2002年にオーディオ・メーカーとして唯一の英国王室御用達ブランドに認定されたことがある。また、アストンマーティンのカーオーディオ・システムとしても採用されている。
金属切削工場キャッスル・プレシジョン・エンジニアリングの経営者の息子であるティーフェンブルンはターンテーブルの開発に乗り出し、同社の隣に工場を設立。1972年に最初の製品であるターンテーブル「SONDEK LP12」を発売。ティーフェンブルン自身が世界を回ってデモンストレーションを行って市場の認知を得、以降アンプ、CDプレーヤー、スピーカーと製品ラインアップを拡充、1990年代初頭には完全なステレオシステムを構成できるようになった。「SONDEK LP12」は改良を加えながら現在も生産が続けられている。
1987年に完成した現在のメインファクトリーは、イギリスの建築家リチャード・ロジャース&パートナーズの設計によるものである。同ファクトリーは2003年に拡張された。
1982年にはLINN RECORDSを立ち上げてクラシックを中心としたCD制作にも乗り出し、さらに2006年にはDRMフリーのハイレゾ音源の配信も始めた。そして2007年にネットワーク・オーディオ・プレーヤー「KLIMAX DS」を発表。それに伴い、CDプレーヤーの生産を2009年末を以て終了した。「KLIMAX DS」は2011年に機能を拡張した「KLIMAX DSM」としてリニューアルされている。

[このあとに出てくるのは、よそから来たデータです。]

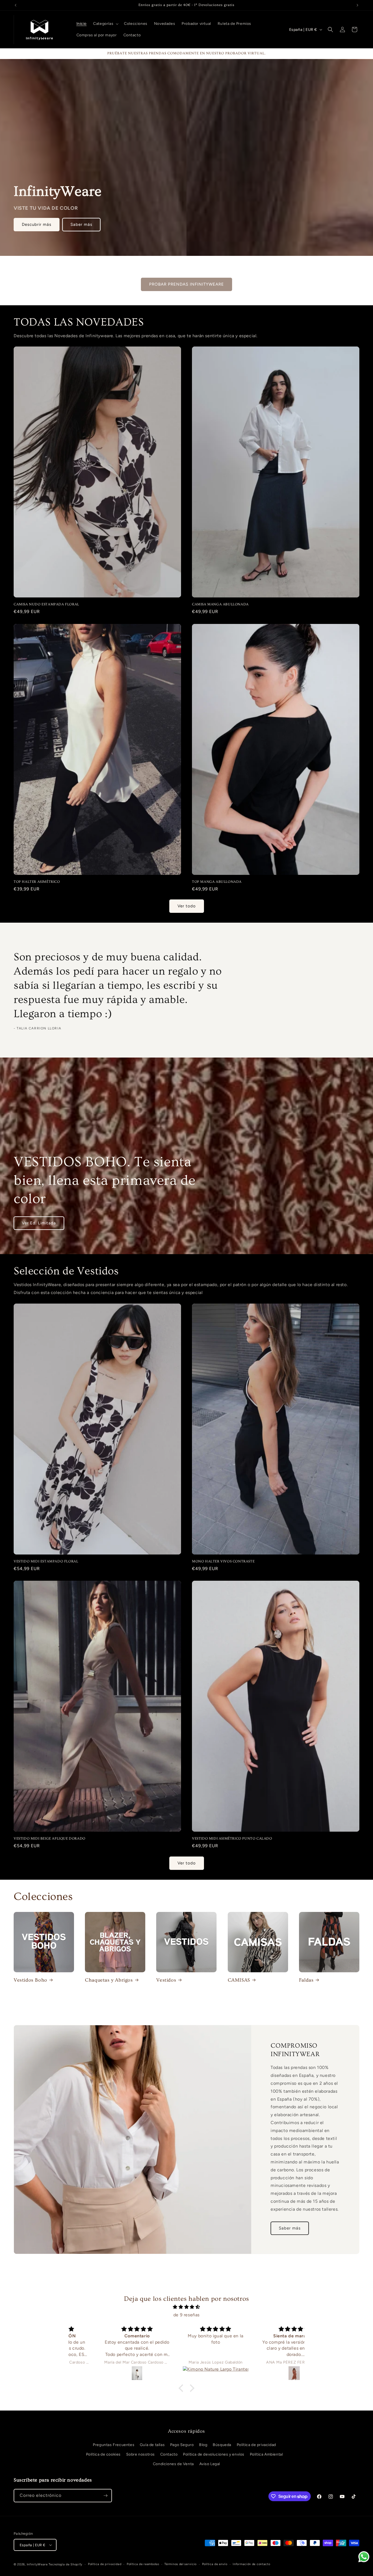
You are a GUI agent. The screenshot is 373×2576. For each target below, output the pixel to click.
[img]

日本では1990年代後半にCDプレーヤー、チューナー、アンプを一体化した小型モデル「CLASSIK」が高音質かつコンパクトでデザイン性が高いシステムとしてファッション誌等で取り上げられ、限定色のモデルがビームスで販売されたことから、オーディオ・マニアのみならず一般にその名が広まった。
製品のモデル名にMAJIK、ARTIKULATのようにほとんどに"K"が含まれることが特徴で、GENKI(日本語の「元気」から)のように英語以外の言語から採られたユニークなものも多い。
現在も比較的安価な製品はあるにはあるものの、ブランドの認知度が上昇するとともに高価格帯に軸足を移しており、例えばターンテーブルの最初のモデル「SONDEK LP12」は30万円台で発売されたが、その現行最上位モデルの「SONDEK LP12SE 09」は283万円となっている。